Et tout cela dans la forme se rassemble pour créer un sens de l'excès pour créer un sens de la caractérisation cryptique presque mystérieuse que vous ne savez pas tout à fait et tout a été discuté et décrit à travers une lentille mâle très blanche. Donc, et bien sûr, nous savons que vous savez que personne ne parle au cœur de Darkness, aucune personne non blanche ne parle au cœur de Darkness, à l'exception de ce cri, celui-ci criait, celui-ci que vous connaissez la maîtresse africaine de Kurtz fait, et c'est quelque chose qui est décrit ici dans certains détails.
Soudain, elle a ouvert ses bras et les a jetés au-dessus de sa tête, comme si dans un désir incontrôlable de toucher le ciel, et en même temps les ombres rapides s'assombraient sur la terre, balayées sur la rivière, ramassant le streamer en une étreinte ombragée. Un formidable silence planait sur la scène. Donc, je veux dire regarder la description de l'atmosphère regarder la description mystérieuse, quelque chose qui couvrante quelque chose de ghostly, quelque chose de spectral sur l'ensemble du mouvement de cette femme en particulier.

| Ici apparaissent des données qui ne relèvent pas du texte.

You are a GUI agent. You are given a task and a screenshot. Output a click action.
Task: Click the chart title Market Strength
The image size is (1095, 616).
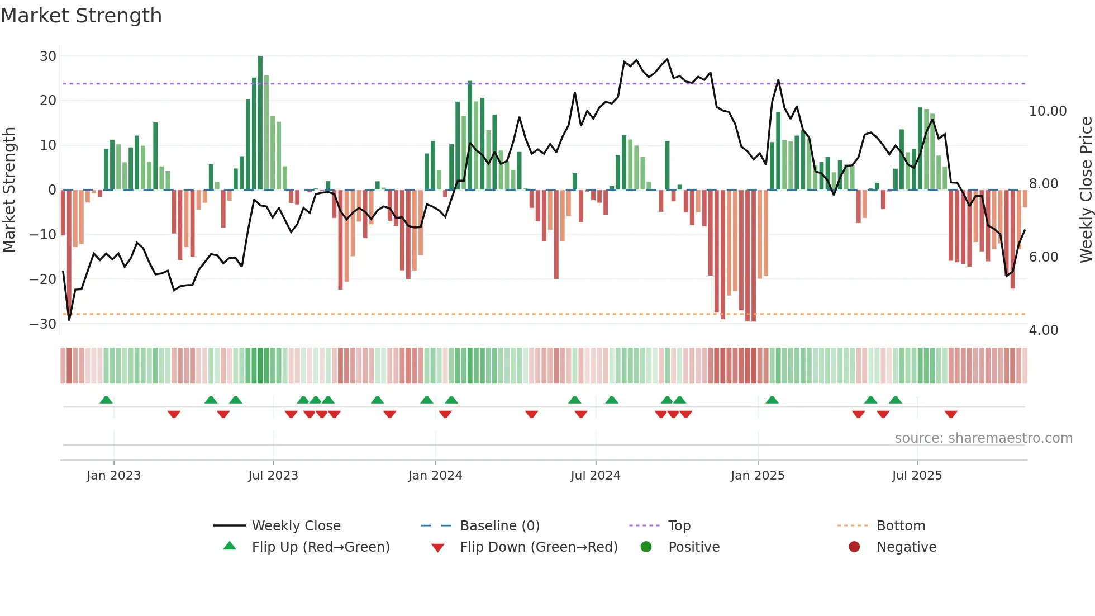click(81, 16)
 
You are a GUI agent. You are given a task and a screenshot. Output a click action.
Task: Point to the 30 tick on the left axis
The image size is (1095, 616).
click(48, 56)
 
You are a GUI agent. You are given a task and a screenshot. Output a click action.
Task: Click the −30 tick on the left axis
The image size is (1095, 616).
click(43, 324)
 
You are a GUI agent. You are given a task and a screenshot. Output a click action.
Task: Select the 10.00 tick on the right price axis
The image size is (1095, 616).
click(1048, 111)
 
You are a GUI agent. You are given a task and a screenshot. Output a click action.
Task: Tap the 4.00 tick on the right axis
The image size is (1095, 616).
click(1043, 330)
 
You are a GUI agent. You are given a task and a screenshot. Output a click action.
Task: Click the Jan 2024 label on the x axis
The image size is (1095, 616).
click(435, 476)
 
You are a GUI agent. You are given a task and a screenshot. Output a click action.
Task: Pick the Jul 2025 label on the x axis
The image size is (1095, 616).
click(917, 476)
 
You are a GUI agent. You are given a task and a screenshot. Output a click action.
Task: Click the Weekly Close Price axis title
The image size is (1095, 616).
click(1086, 190)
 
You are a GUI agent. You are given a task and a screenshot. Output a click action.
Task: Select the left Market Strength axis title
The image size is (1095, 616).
click(9, 190)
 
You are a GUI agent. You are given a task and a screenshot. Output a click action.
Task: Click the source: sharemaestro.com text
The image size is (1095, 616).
click(983, 438)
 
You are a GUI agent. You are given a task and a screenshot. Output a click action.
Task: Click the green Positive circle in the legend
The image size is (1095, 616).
click(646, 547)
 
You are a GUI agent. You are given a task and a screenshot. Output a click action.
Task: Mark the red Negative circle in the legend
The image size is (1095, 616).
click(854, 547)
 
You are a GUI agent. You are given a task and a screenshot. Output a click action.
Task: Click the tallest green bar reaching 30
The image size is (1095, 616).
click(260, 123)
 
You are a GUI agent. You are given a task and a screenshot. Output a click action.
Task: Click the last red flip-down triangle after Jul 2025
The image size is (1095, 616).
click(951, 414)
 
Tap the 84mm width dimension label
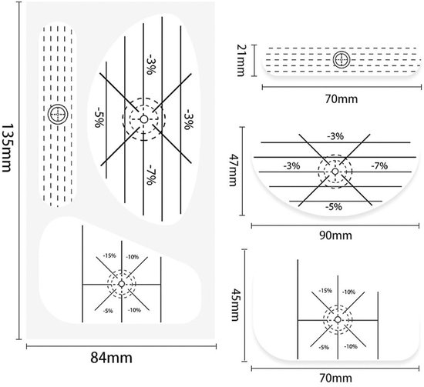(x=112, y=358)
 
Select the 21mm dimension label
(x=241, y=60)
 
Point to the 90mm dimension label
(x=335, y=235)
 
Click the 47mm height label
(x=233, y=170)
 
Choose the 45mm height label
(x=234, y=305)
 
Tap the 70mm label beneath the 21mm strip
(x=342, y=99)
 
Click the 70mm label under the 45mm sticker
(x=335, y=378)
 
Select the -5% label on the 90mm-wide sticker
(x=334, y=207)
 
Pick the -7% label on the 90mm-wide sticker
(x=379, y=165)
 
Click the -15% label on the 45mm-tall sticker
(x=325, y=291)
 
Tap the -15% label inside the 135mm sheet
(x=109, y=255)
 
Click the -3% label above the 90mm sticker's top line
(x=335, y=136)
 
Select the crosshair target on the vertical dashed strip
(x=58, y=114)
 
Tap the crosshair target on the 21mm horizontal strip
(x=342, y=59)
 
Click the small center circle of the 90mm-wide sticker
(x=335, y=172)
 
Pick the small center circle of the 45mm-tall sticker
(x=338, y=319)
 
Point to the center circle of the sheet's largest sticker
(x=144, y=119)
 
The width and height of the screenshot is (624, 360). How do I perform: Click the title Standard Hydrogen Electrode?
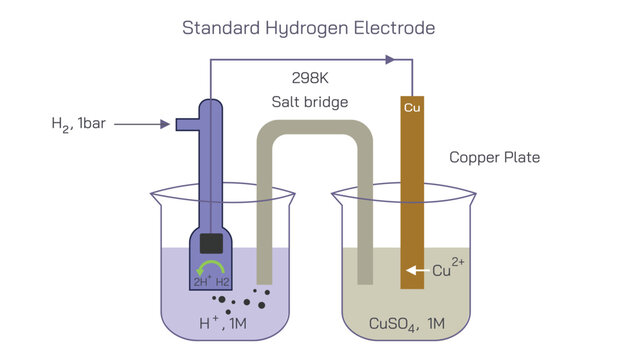pos(308,27)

Elle s'est retournée lentement en marchait à la suite de la banque, et est passée dans les buissons à gauche. Ce n'est qu'une fois ses yeux glanés en nous au crépuscule des fourrés avant qu'elle disparait. Donc, c'est toute la description au Cœur de Darkness sur la figure féminine, le seul Africain seul non-blanc qui reçoit une description dans Cœur de Darkness est une personne de Kurtz, la maîtresse africaine de Kurtz qui vient et incarne ce mystère qui est l'Afrique incarne la qualité de l'atmosphère autour de Marlow qu'il ne navigante pas, ne sait pas et elle incarne la défamiliarisation de la mystérieuse défamiliarisation exotique.

Et dans l'ensemble de la caractérisation, l'ensemble de la figure que vous connaissez le paquet qui est donné ici autour de cette figure particulière, le caractère particulier est celui de l'excès est celui de l'abondance, l'hyper-abondance est celle de la magie est celle de l'obscurité à droite. Donc, ce sont les marqueurs qui sont utilisés pour la décrire. Et évidemment, ces problèmes sont politiquement problématiques, ils sont sexuellement problématiques, vous savez que le genre est une sorte d'essentialisée en tant que femme africaine excessive qui fait partie de la nature.

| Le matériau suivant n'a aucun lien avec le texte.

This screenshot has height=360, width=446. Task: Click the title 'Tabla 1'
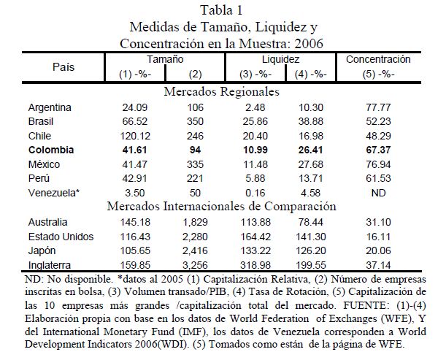[x=222, y=9]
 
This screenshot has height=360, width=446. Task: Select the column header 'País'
[x=64, y=66]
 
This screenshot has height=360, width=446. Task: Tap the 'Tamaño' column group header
[x=165, y=59]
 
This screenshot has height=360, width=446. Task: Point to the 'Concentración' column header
[x=378, y=59]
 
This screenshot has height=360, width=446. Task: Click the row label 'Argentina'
[x=50, y=108]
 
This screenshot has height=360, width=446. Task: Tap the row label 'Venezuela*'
[x=53, y=192]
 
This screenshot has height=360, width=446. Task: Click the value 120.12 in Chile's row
[x=136, y=136]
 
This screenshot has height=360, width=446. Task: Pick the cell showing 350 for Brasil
[x=195, y=122]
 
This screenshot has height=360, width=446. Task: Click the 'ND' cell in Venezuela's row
[x=378, y=192]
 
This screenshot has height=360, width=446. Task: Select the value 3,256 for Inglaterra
[x=195, y=263]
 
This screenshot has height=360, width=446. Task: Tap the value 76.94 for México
[x=378, y=164]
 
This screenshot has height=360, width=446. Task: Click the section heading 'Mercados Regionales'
[x=222, y=93]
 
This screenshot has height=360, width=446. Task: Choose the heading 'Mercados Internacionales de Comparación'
[x=222, y=206]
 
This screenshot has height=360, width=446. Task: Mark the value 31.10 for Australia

Donc, tout ce lien avec la nature, l'abondance de la nature, l'insouciance de la nature, le mystère de la nature est quelque chose qui est incarné par la maîtresse africaine de Kurtz par ici, par rapport à ce que la maîtresse blanche, le blanc destiné, le fiancé blanc à Bruxelles est parfaitement domestique et docile une femme blanche qui est une élégante en deuil.

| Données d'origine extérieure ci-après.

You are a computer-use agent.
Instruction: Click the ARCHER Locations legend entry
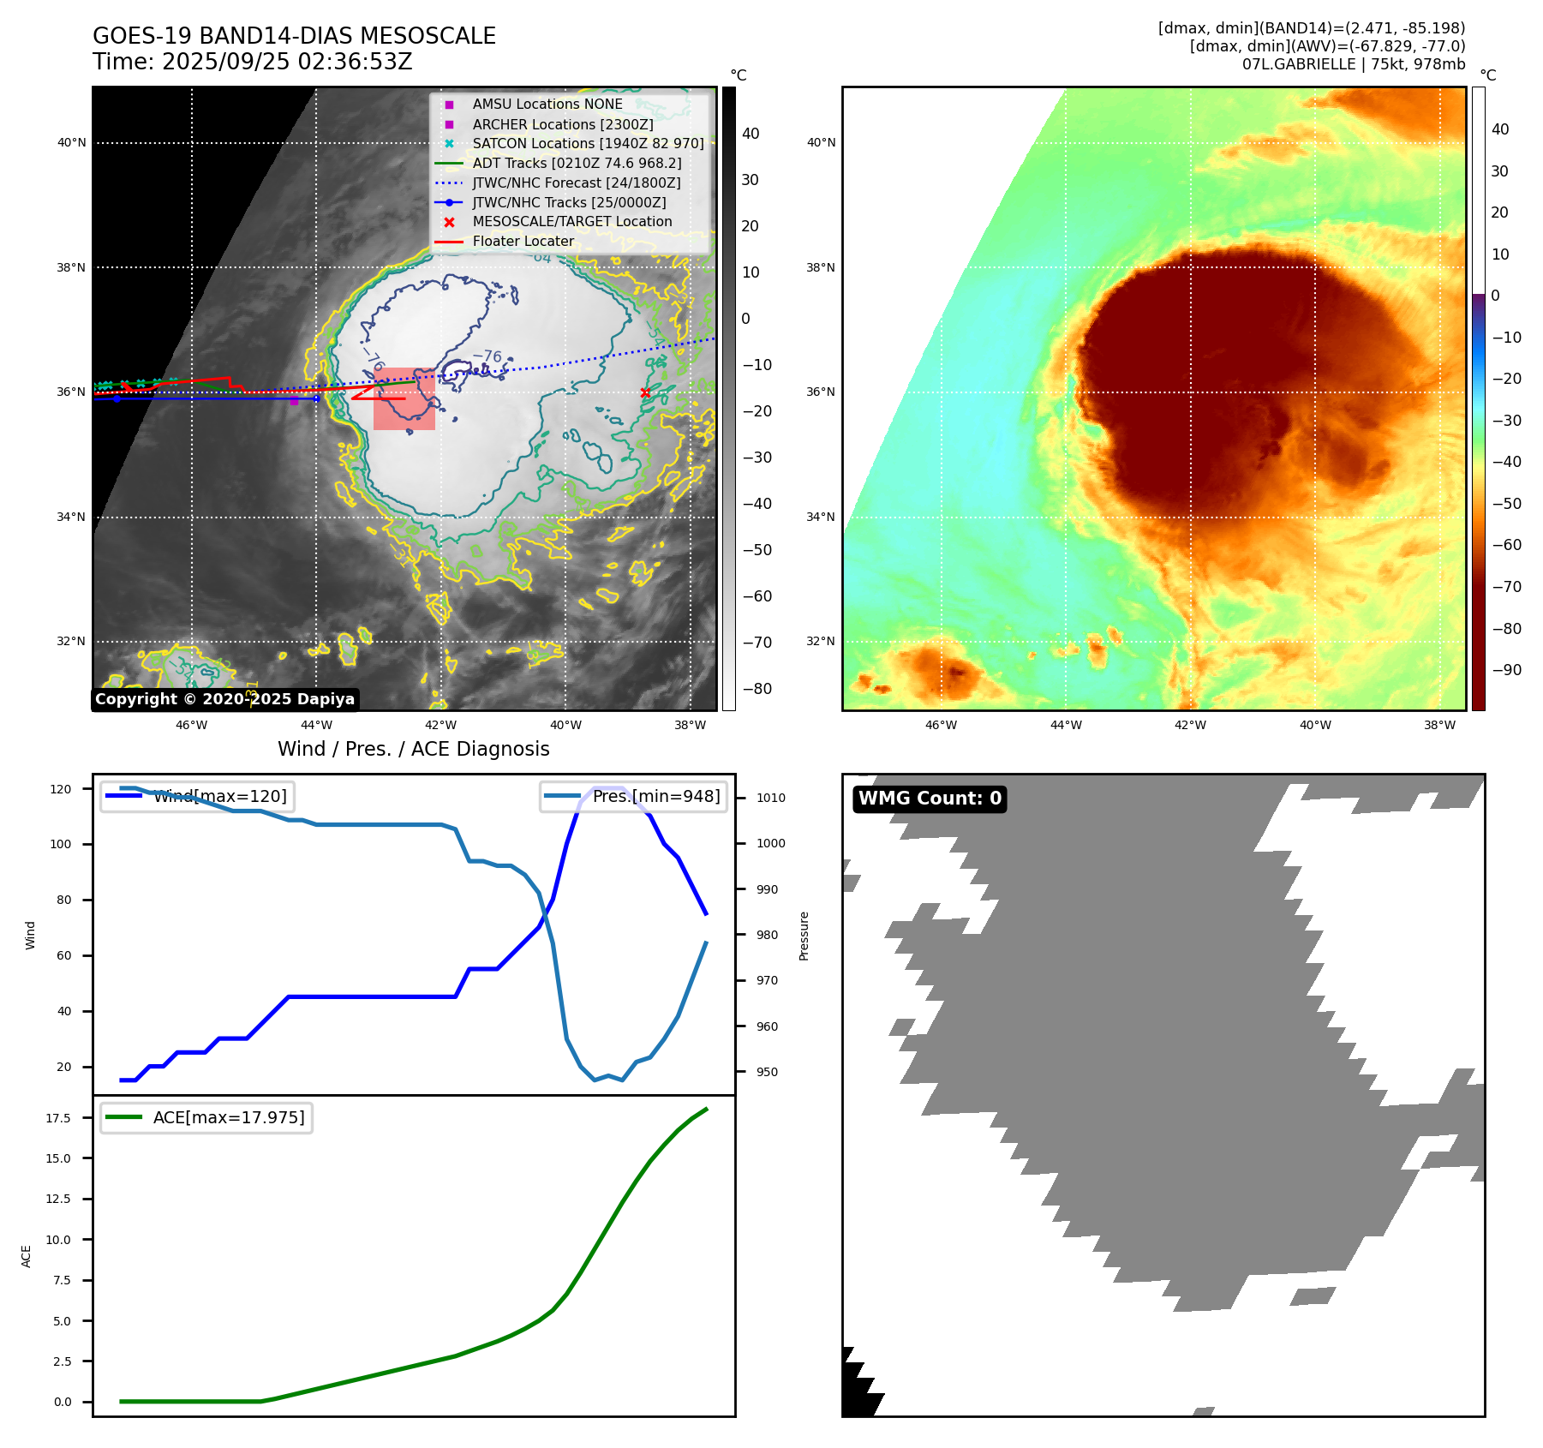pyautogui.click(x=562, y=124)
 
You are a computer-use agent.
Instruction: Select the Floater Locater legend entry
pyautogui.click(x=523, y=242)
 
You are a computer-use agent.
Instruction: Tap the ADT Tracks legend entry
pyautogui.click(x=577, y=163)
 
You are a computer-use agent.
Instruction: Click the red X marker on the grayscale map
pyautogui.click(x=645, y=393)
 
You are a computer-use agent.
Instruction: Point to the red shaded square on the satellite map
pyautogui.click(x=404, y=398)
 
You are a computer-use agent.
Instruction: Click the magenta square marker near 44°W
pyautogui.click(x=294, y=400)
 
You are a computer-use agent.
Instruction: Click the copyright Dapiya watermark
pyautogui.click(x=224, y=699)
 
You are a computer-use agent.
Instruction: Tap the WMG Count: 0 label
pyautogui.click(x=930, y=799)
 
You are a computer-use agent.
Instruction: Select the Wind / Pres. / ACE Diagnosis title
pyautogui.click(x=413, y=749)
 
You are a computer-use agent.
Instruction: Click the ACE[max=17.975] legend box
pyautogui.click(x=206, y=1117)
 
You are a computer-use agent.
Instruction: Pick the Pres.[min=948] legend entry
pyautogui.click(x=634, y=796)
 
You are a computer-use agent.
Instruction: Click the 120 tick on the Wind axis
pyautogui.click(x=61, y=789)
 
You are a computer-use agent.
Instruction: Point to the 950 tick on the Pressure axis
pyautogui.click(x=767, y=1072)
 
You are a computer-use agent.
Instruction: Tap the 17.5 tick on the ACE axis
pyautogui.click(x=58, y=1118)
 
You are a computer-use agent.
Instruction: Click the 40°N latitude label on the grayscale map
pyautogui.click(x=71, y=143)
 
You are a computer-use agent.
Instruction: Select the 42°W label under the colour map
pyautogui.click(x=1190, y=725)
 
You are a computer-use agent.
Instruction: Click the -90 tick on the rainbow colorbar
pyautogui.click(x=1506, y=670)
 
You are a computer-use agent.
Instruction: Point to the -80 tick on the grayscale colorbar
pyautogui.click(x=757, y=689)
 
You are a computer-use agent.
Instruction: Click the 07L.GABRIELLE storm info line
pyautogui.click(x=1353, y=64)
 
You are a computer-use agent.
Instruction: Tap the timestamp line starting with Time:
pyautogui.click(x=253, y=62)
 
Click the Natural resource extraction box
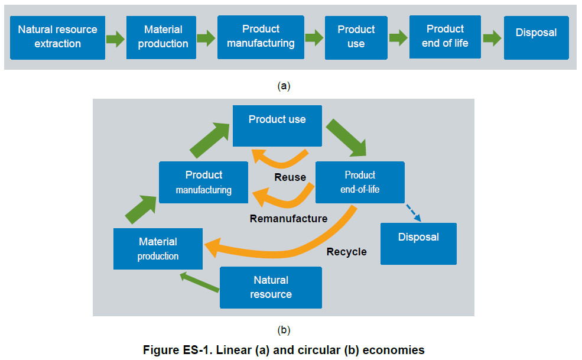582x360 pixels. [x=57, y=37]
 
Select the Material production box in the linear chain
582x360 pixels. [x=163, y=37]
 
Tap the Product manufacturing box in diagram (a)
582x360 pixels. [x=261, y=37]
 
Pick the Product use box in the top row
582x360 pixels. [x=356, y=37]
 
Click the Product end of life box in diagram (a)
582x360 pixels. [x=445, y=36]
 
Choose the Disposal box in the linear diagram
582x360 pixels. [x=536, y=33]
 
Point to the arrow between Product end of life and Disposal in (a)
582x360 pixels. [x=492, y=38]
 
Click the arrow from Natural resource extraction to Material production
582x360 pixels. [x=115, y=40]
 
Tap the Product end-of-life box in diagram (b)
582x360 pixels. [x=360, y=182]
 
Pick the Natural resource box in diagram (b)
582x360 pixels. [x=271, y=287]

Donc, deux figures féminines au cœur de l'obscurité, elles sont très symboliquement vous savez qu'elles représentent deux types de culture différents, deux types différents de perspective sont regardés par le mâle blanc, mais vous savez qu'un est domestique et docile et connable, et que d'autres sont non-domestiques, sauvages, sauvages, et merveilleux, et magiques, et vous savez que c'est quelque chose que nous devons garder à l'esprit lorsque nous regardons la caractérisation au cœur de la ténacité. Et lors de la prochaine conférence, nous allons finir avec le texte, et regarder la fin au cœur de Darkness qui est tout à fait symbolique et existentiel aussi bien que nous le couvrons lors de la conférence finale de la prochaine session.
Je vous remercie de votre attention.